Nick Efstathiadis

September 20, 2011

Opposition Leader Tony Abbott is finding strange bedfellows in his stances on the asylum seeker issue.

Opposition Leader Tony Abbott is finding strange bedfellows in his stances on the asylum seeker issue. Photo: Alex Ellinghausen

ANALYSIS

Just when you think you've seen everything, you find Tony Abbott and the Labor Left cuddled up together in opposition to Julia Gillard. This is surely a wonderful sight to behold, especially when he's also holding hands with the Greens.

Both Abbott and the Left want the government's legislation redrafted. But the government is deaf to him and some of its own.

Mind you, it did a bit of redrafting itself over the weekend. Friday night's version was tossed out by Monday.

Not, according to the PM, that the new draft was really any different from the earlier one. It says the minister has to ''have regard'' to whether the country he's dispatching people to won't send them off to be possibly persecuted and will see they're processed. But if he only has a very cursory ''regard'', he can't be taken to court.

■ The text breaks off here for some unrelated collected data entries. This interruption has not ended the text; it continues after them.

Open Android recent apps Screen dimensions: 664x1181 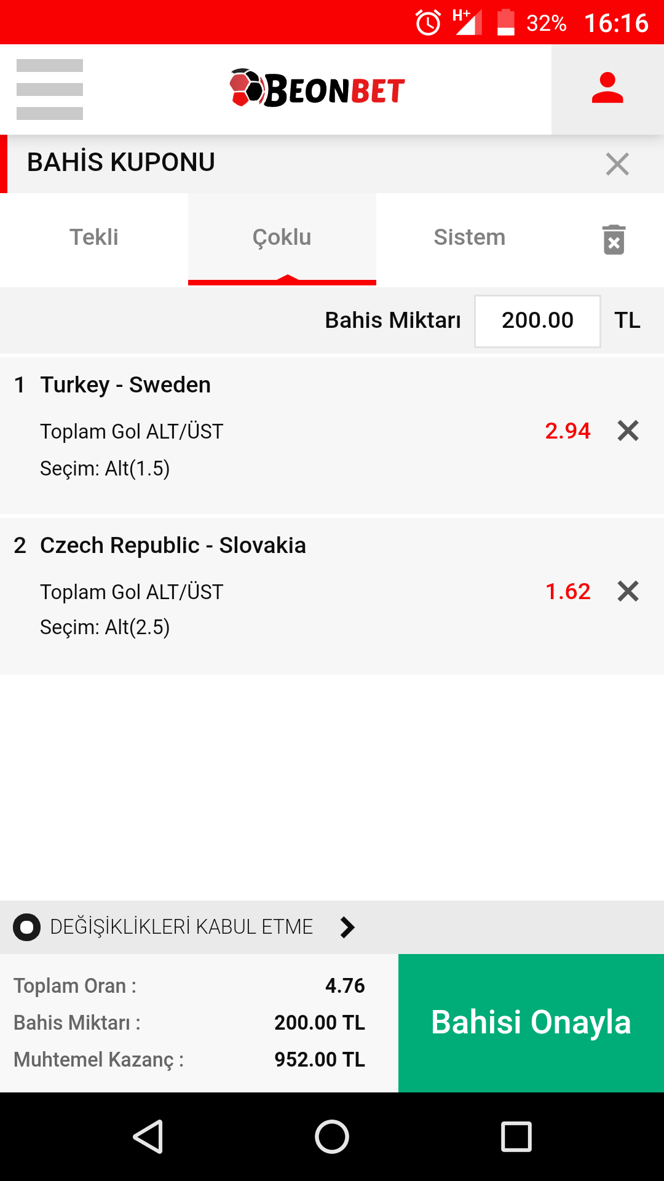pyautogui.click(x=516, y=1136)
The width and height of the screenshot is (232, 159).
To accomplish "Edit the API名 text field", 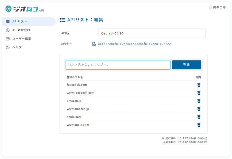I will click(x=151, y=33).
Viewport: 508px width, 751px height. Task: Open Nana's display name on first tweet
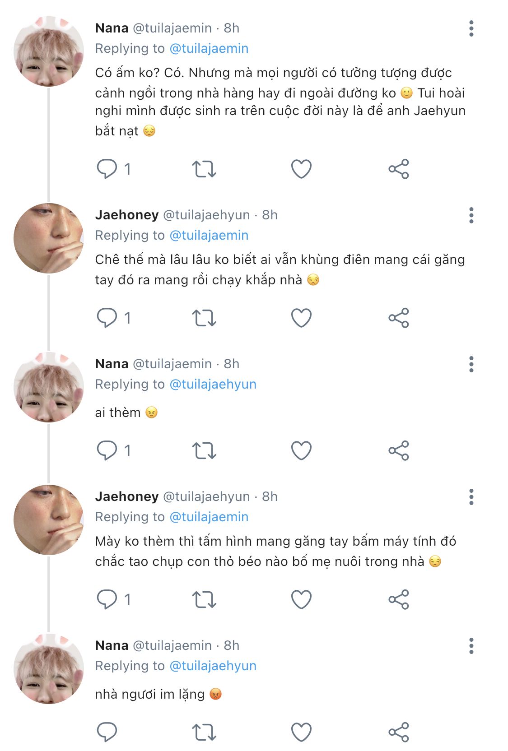(112, 28)
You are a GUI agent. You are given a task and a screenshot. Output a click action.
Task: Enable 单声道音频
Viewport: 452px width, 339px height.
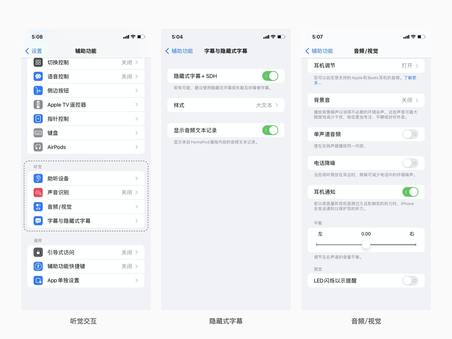410,134
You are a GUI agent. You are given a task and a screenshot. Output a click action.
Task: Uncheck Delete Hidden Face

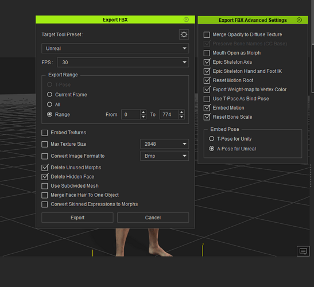pos(45,177)
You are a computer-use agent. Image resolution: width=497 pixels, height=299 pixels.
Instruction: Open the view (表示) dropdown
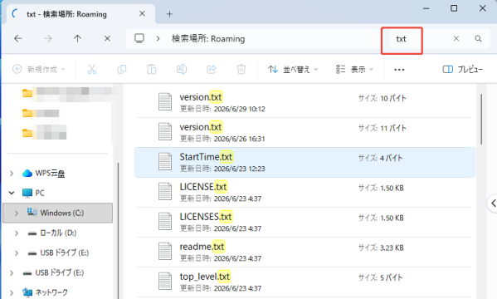[354, 69]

Gillard will blame Abbott when her legislation goes down in flames and boat arrivals likely increase. But the blame game will be tricky. Not just the parliamentary Left but many of the party's rank and file have been outraged by the Malaysia solution - and some are even resigning. And it was only on Friday that the PM was wanting to empower these grassroots - up to a point.

The government looks worse by the day over this legislation. Both versions strip away asylum seekers' rights. Gillard has turned her back on her words of July 2010: ''I would rule out anywhere that is not a signatory to the Refugee Convention.''

Now the government is busy pointing out the convention has all sorts of dubious signatories - including Iran, Afghanistan, and Zimbabwe.

The government now knows it has to swallow bitter medicine, but what comes next is the alarming unknown for it. Will it really face an armada?

When she became PM, Gillard named carbon pricing, asylum seekers and the mining tax as problems she'd address. She'll get the carbon scheme through thanks to the Greens' help and the mining tax as well.

On carbon, Gillard is (more or less) back where Labor was before Kevin Rudd did his spectacular retreat; on mining tax she gave away billions; on the boats, she's frustrated, humiliated and worse off than ever.